# WORK INSTRUCTION
In how many lines of the records does "Switch" appear? Answer with one number.

# DATASET RECORDS

•••••

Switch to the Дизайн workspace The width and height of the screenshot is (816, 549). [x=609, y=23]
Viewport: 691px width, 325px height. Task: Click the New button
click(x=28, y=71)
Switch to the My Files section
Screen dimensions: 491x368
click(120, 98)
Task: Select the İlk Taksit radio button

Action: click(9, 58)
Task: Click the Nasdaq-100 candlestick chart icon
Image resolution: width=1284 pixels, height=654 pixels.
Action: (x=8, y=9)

•••••

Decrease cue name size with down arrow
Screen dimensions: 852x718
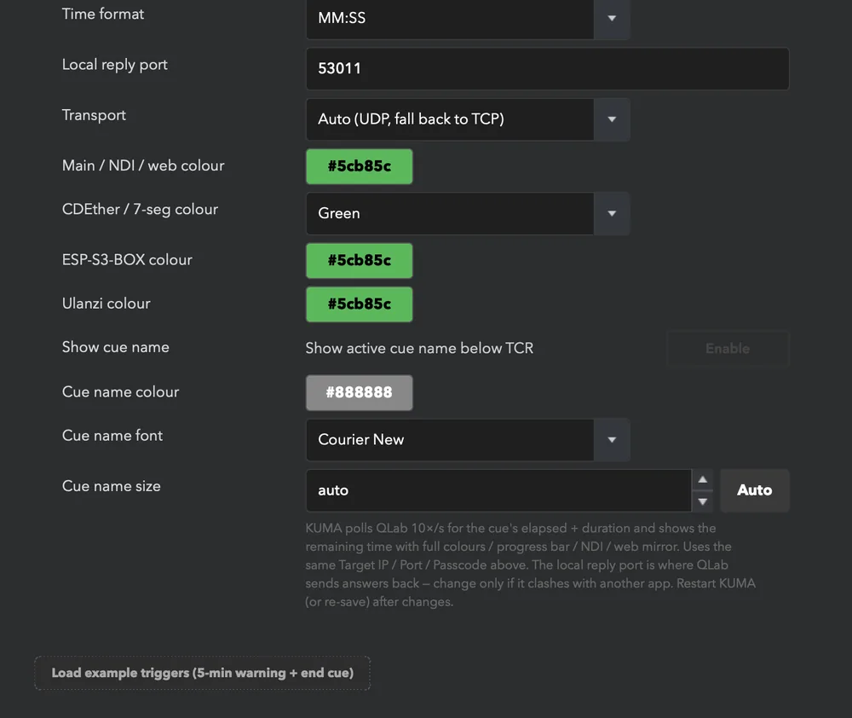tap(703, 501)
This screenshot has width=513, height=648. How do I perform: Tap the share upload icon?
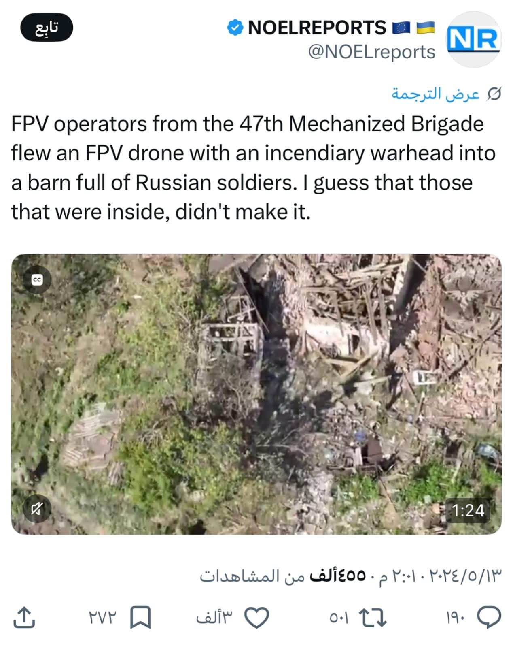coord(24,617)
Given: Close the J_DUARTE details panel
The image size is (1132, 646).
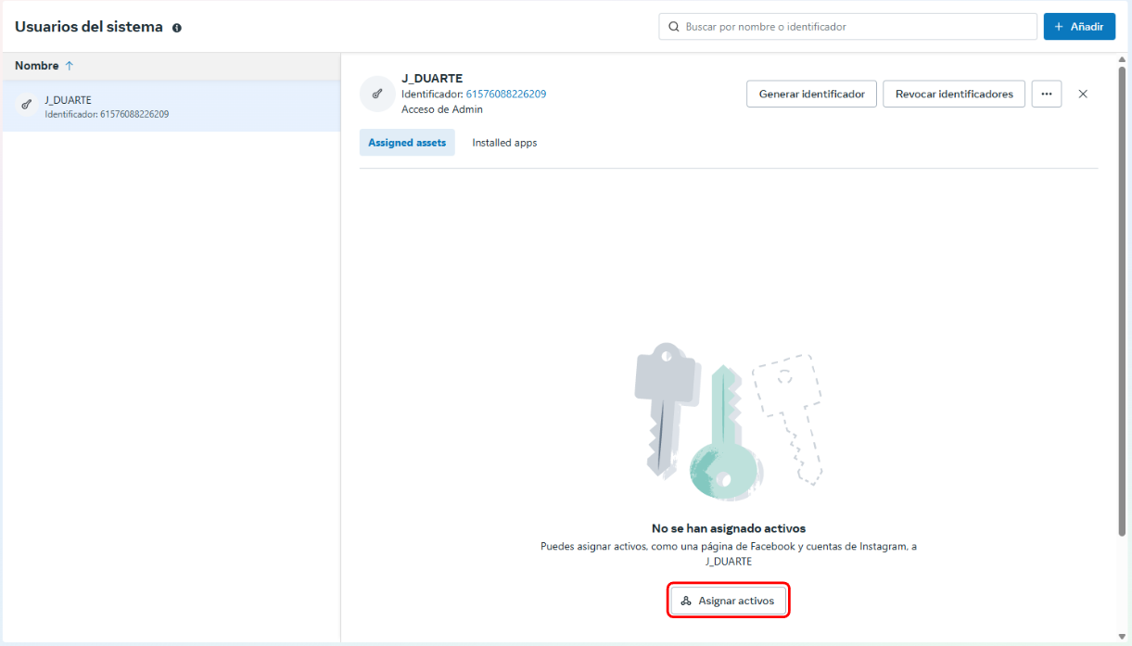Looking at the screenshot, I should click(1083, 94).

•••••

# SOLUTION TO THE EXERCISE
2